Di tempat baru, para putra-putri Nanda mendapatkan teman baru. Udawa, Kakrasana, Narayana dan Pragota bersama Madhu Manggala, Charu dan Subala berteman dengan Ayan Yadawa, putra Lurah Ugrapada dan Nyai Jathila. Sedangkan Rara Ireng dan Rarasati berteman Endang Radha, putri Buyut Wresabanu dan Niken Kirtidha. Pada suatu sore yang indah, ketika itu Endang Radha bersama-sama para gopika (pengembala perempuan) mandi di pinggir sebuah telaga. Kebetulan di sana Rara Ireng dan Rarasati juga sedang mandi juga. Merka bertiga lalu saling berbincang“dinda Rarasati, bagaimana keadaan di Gokula dulu dan kenapa kalian pindah dari sana?” “Gokula sangat nyaman, tapi Gokula terus diserang para raksasa. Kata ibu, kakang Narayana yang selalu menyelamatkan Gokula.” Radha kemudian beertanya “benar begitu? kakang kalian Narayana itu orangnya sangat kuat.” Rara Ireng lalu menimpali “jangan percaya dengan apa yang kau pikirkan, mbakyu. Kakang Narayana itu sangat nakal. Di Gokula tak terhitung berapa kali kakang kami itu mencuri susu, mentega, dan madu. Sering banget lho kakang Narayana bersama teman-temannya mencuri dan memecahkan kendi berisi susu mentega, bahkan kakang kami yang tertua, Udawa dan Kakrasana ikut terpengaruh.” Radha yang mendengarnya menjadi agak jengkel. Di saat demikian tanpa mereka sadari, angin kencang tiba-tiba berembus. Pakaian-pakaian mereka terbang. Ketika melihat ke arah langit, cuacanya cerah. Rara Ireng yang kaget lalu berkata “Aaah...kakang! kembalikan pakaian kami!” Rarasati dan Endang Radha lalu menoleh dan melihat seseorang membawa lari pakaian-pakaian mereka. Radha dan Rarasati ikut jengkel. Mereka mengambil tongkat kayu dan mengejar orang itu hanya memakai kemben basahan. si pembawa pakaian itu ternyata Narayana. Narayana yang cerdik lalu berlari sekencang mungkin lalu menyangkutkan pakaian-pakaian mereka di pepohonan hutan. Para gopika , Radha, Rara Ireng dan Rarasati melihat pakaian mereka menyangkut di atas pohon. Mereka mengambilnya sambil melompat-lompat. Ketika berhasil meraih pakaian tersebut, mereka mendengar alunan suara seruling yang sangat merdu.
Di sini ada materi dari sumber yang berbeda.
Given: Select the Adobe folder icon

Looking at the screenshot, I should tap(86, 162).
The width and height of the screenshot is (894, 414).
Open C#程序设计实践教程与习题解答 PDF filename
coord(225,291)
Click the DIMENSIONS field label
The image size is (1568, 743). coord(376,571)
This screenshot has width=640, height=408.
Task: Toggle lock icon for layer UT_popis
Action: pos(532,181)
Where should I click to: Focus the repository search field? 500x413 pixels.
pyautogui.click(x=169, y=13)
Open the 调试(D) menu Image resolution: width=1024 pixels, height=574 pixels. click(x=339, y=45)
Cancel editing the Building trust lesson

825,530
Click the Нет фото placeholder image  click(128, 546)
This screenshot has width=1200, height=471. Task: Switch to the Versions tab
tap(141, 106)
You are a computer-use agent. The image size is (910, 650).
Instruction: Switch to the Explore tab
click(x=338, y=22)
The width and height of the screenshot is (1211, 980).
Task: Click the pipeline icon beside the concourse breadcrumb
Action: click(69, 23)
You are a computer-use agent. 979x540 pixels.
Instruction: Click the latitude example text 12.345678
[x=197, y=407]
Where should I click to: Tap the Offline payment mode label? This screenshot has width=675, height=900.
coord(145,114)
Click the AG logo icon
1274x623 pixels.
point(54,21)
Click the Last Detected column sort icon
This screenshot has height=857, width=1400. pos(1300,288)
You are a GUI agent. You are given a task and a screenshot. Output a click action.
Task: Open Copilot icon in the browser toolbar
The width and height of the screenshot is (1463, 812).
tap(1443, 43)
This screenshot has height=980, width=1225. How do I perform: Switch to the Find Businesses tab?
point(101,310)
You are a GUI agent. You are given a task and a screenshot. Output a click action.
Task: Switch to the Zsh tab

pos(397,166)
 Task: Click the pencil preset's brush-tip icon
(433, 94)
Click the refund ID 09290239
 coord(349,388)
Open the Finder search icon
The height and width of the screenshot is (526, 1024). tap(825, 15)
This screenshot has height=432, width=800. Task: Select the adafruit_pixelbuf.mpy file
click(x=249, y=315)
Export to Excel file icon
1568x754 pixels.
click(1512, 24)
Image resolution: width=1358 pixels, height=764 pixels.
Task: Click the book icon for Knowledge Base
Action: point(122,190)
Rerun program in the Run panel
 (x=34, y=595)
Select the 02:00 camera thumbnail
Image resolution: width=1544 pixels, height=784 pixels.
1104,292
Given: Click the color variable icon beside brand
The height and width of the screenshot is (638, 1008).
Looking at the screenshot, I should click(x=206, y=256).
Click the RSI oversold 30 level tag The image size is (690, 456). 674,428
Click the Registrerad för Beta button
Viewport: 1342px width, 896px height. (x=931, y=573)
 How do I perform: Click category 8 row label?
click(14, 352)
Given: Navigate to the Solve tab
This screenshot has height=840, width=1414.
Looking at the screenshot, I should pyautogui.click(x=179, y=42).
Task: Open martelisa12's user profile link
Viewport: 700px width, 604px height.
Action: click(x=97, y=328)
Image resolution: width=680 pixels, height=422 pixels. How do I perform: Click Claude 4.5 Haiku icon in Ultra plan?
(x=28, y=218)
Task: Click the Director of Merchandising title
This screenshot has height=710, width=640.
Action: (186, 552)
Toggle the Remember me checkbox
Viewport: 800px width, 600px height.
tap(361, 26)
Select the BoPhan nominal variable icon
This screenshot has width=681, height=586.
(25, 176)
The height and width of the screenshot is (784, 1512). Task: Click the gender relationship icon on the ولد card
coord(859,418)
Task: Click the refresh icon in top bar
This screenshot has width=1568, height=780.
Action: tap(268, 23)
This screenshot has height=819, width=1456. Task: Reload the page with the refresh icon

Narayana memainkan serulingnya
Ketika mencarinya ternyata itu Narayana bersama para penggembala lainnya duduk di balik pohon sedang menggembalakan lembu sapi. Radha lalu mendekat dengan muka masamnya “Narayana! Kamu kan yang mengambil pakaian-pakaian kami?!” Narayana berpura-pura kaget dan mengelak “hah? Apa yang aku lakukan Radha? Aku sedari tadi di sini menggembalakan ternak!” Rara Ireng ikut bicara “jelas-jelas kakang yag mengambil dan menyangkutkan pakaian kami. Hanya kakang di desa ini yang cerdik bisa begitu” Narayana lalu mendekati adiknya itu “adhiku yang manis, mana buktinya. Kan ada juga orang-orang tidak benar yang mengmbil kesempatan. Oh ya kalian belum tau ya kalau pelaku pencuri pakaian wanita yang meneror desa?” Radha dan lainnya menjawab “belum deh...memangnya kenapa?” Udawa lalu ikut bicara “sebaiknya kalian kembali saja untuk melihatnya. Singkat cerita, para Gopika kembali ke desa dan melihat si pencuri pakaian wanita itu sudah diarak warga desa untuk diadili. Para gopika lalu mnganggap pencuri itulah yang mencuri pakaian mereka. Tapi hanya Radha dan rara Ireng yang merasa ini ulah Narayana yang ia pakai untuk menjebak penjahat itu.